Mme Marie-Hélène Des Esgaulx. Voilà bien le problème, en effet ! Cela ne va pas !
M. Philippe Marini, président de la commission des finances. Le Président de la République a annoncé que cela se ferait d’ici à la fin du quinquennat. Alors…
M. Yvon Collin. Nous ne nions pas la nécessité d’une telle réforme, à laquelle nous sommes même très favorables. Nous l’appelons d’ailleurs de nos vœux depuis de nombreuses années.
Selon nous, elle doit inclure la fusion de l’impôt sur le revenu et de la CSG en un unique impôt progressif. C’est une proposition que les radicaux de gauche soutiennent depuis longtemps, presque depuis l’instauration de l’impôt sur le revenu en 1907 par l’un des leurs, Joseph Caillaux, alors ministre des finances du cabinet Clemenceau.
Pour ma part, je me réjouis de la décision de saisine du Conseil des prélèvements obligatoires par la commission des finances afin d’obtenir un avis technique quant à la faisabilité de cette fusion.
M. François Marc, rapporteur général de la commission des finances. Très bien !
M. Philippe Marini, président de la commission des finances. Tout à fait !
M. Yvon Collin. Monsieur le ministre, j’espère que l’ensemble de la majorité, voire au-delà, sera en mesure, dans un an, de présenter une réforme fiscale juste et ambitieuse, car l’annonce du Premier ministre suscite, à juste titre, de fortes attentes et des espoirs, y compris dans les entreprises et dans les collectivités locales. Nous apporterons notre contribution pour permettre à cette réforme d’aboutir et de marquer l’histoire de notre pays.
M. Vincent Delahaye. Il ne faut pas rêver !
M. Yvon Collin. De la même façon, nous préconisons un impôt progressif sur les sociétés, de manière à mettre fin à une aberration : le taux effectif d’impôt sur les sociétés versé par les grandes entreprises est deux à trois fois inférieur à celui qu’acquittent les PME et les TPE.

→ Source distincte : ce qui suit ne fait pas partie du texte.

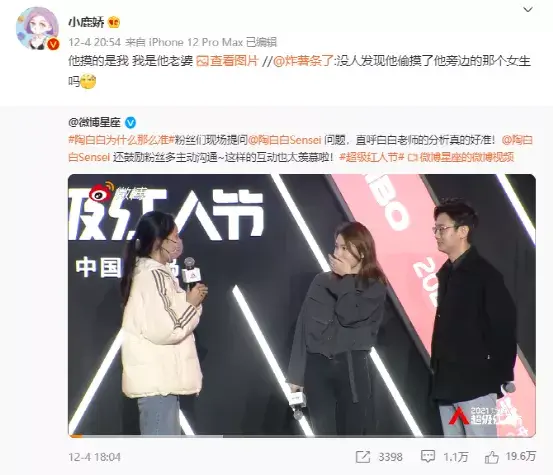Image resolution: width=553 pixels, height=475 pixels.
Task: Click blue verified badge next to 微博星座
Action: [x=130, y=123]
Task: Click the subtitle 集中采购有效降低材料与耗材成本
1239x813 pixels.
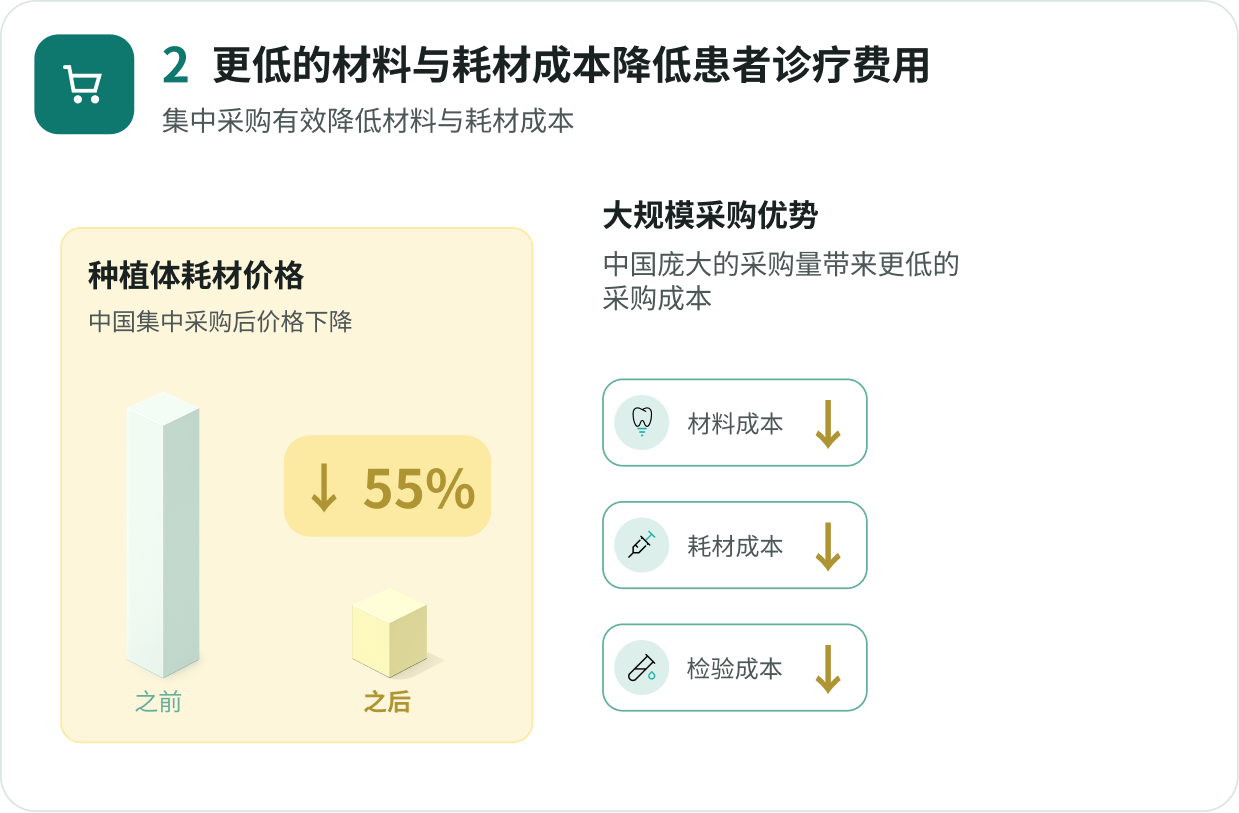Action: click(x=368, y=121)
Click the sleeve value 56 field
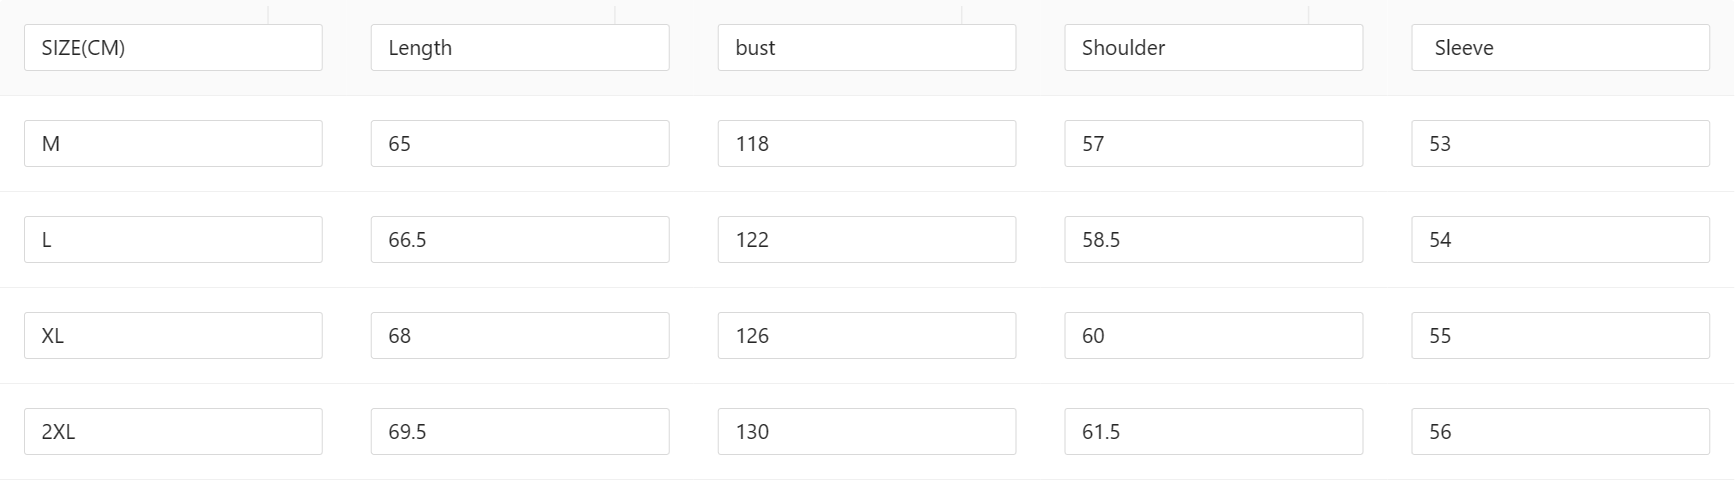 coord(1560,432)
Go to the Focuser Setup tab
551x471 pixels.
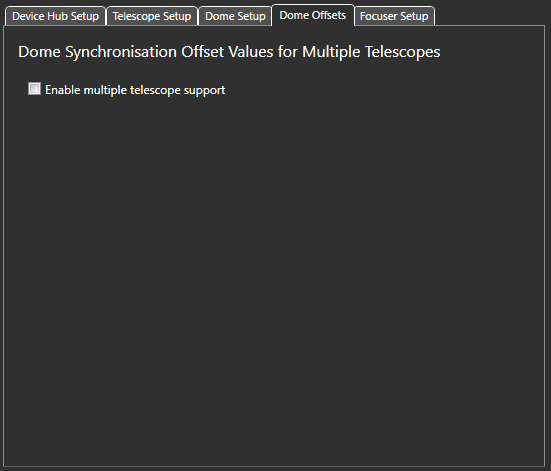[x=394, y=16]
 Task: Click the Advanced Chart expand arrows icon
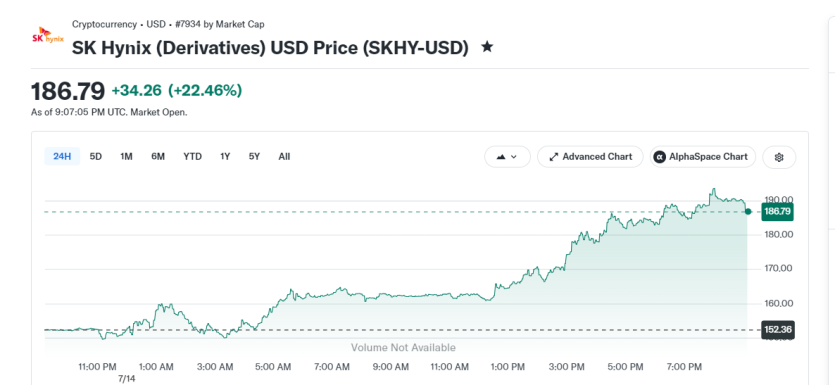tap(554, 157)
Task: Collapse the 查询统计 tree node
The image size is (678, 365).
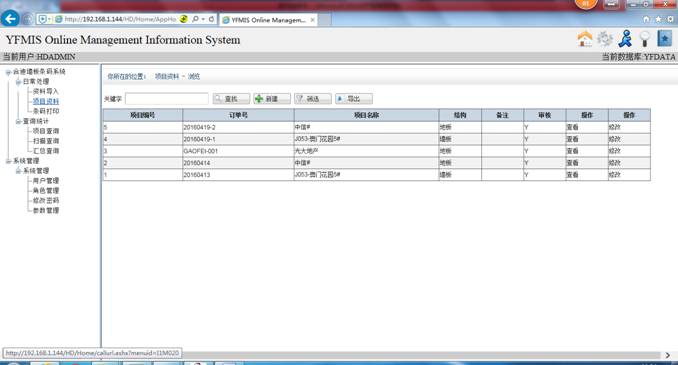Action: 18,122
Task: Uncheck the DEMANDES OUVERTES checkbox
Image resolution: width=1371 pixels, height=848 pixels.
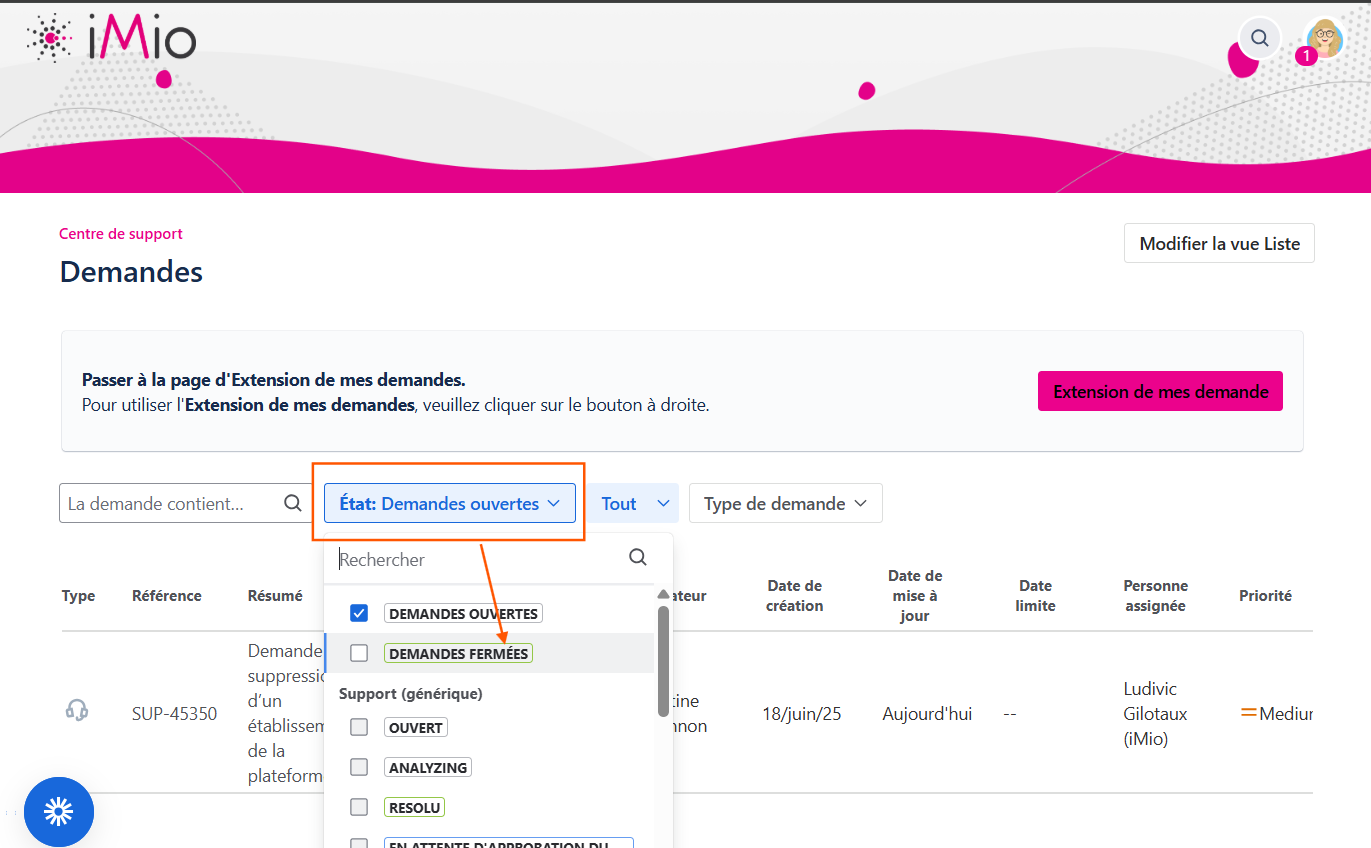Action: 360,613
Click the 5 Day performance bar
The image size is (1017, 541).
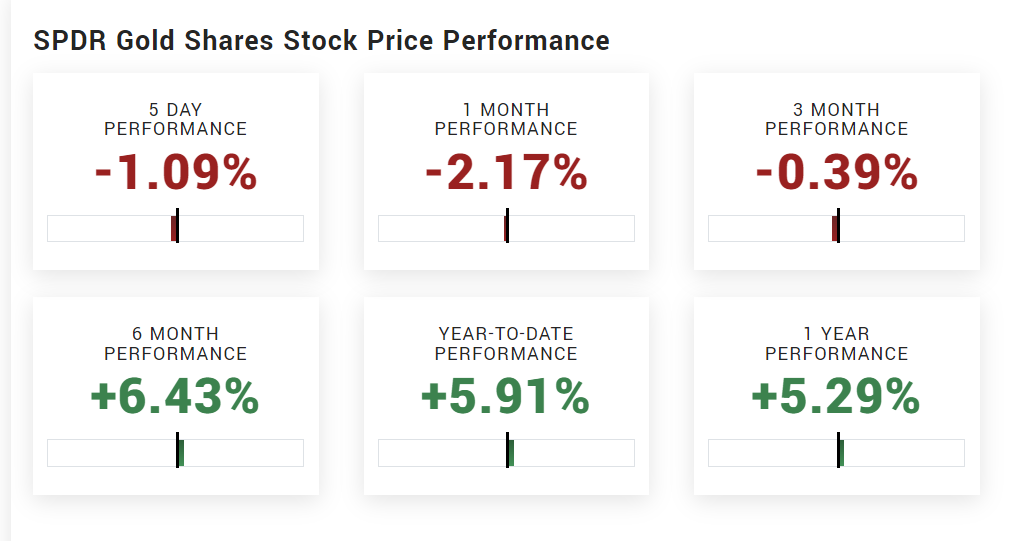point(175,228)
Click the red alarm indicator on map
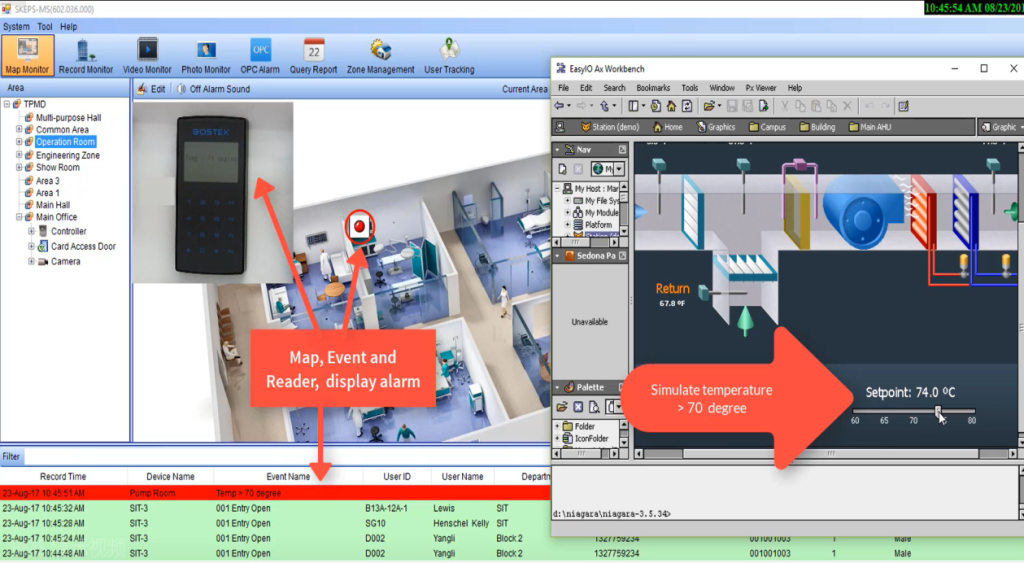 (358, 226)
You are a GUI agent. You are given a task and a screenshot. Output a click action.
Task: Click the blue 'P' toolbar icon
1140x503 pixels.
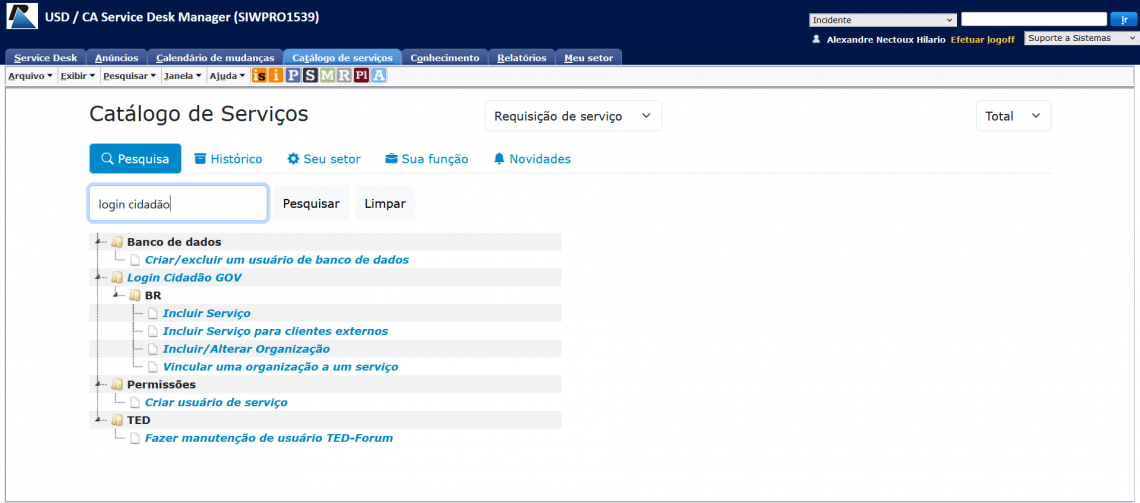coord(293,75)
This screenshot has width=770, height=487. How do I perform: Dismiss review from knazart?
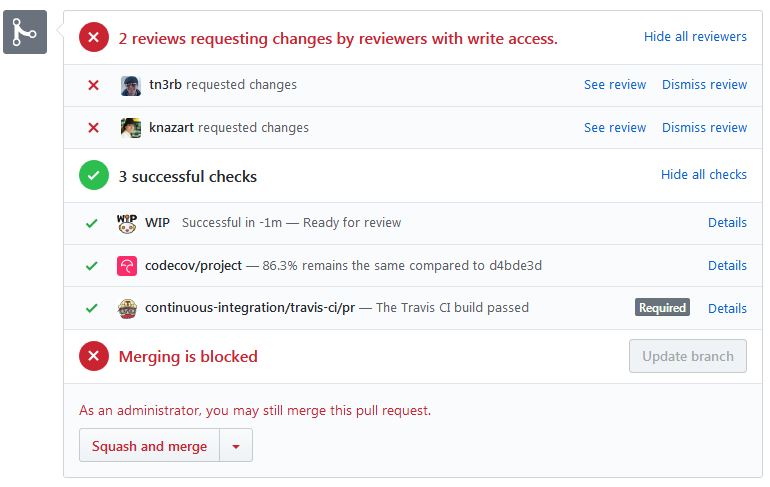705,128
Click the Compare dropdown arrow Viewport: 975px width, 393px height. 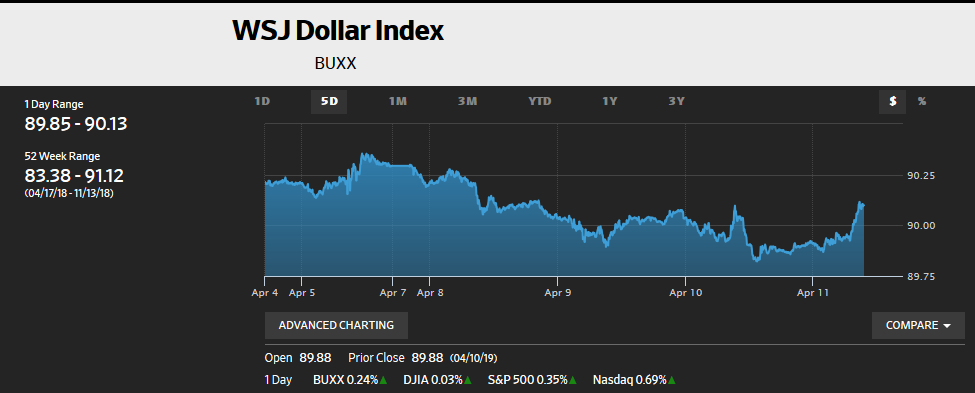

Ces nouveaux impôts devront avoir une assiette large, et non percée, progressivement, par une multitude de niches fiscales qui remettraient en cause l’égalité devant l’impôt et, par là même, le consentement à l’impôt, qui est le fondement de notre démocratie.
Une fois cette grande réforme fiscale adoptée et mise en œuvre, il faudra surtout respecter un autre impératif : celui de la stabilité. En effet, mes chers collègues, nous sommes nombreux à dénoncer et à regretter régulièrement, dans cette enceinte même, l’instabilité fiscale, qui constitue l’un des principaux handicaps de notre pays parce qu’elle empêche les ménages de prendre certaines décisions : épargner ou consommer plus ou moins, investir dans les entreprises, vendre ou acheter un bien immobilier. Elle freine également les entreprises dans leurs décisions d’investissement et, par conséquent, elle bride l’innovation et la croissance.
En attendant le projet de budget pour 2015, j’en viens maintenant au projet de loi de finances pour 2014, qui nous occupe aujourd’hui et qu’il nous faudra approuver avant la fin de l’année.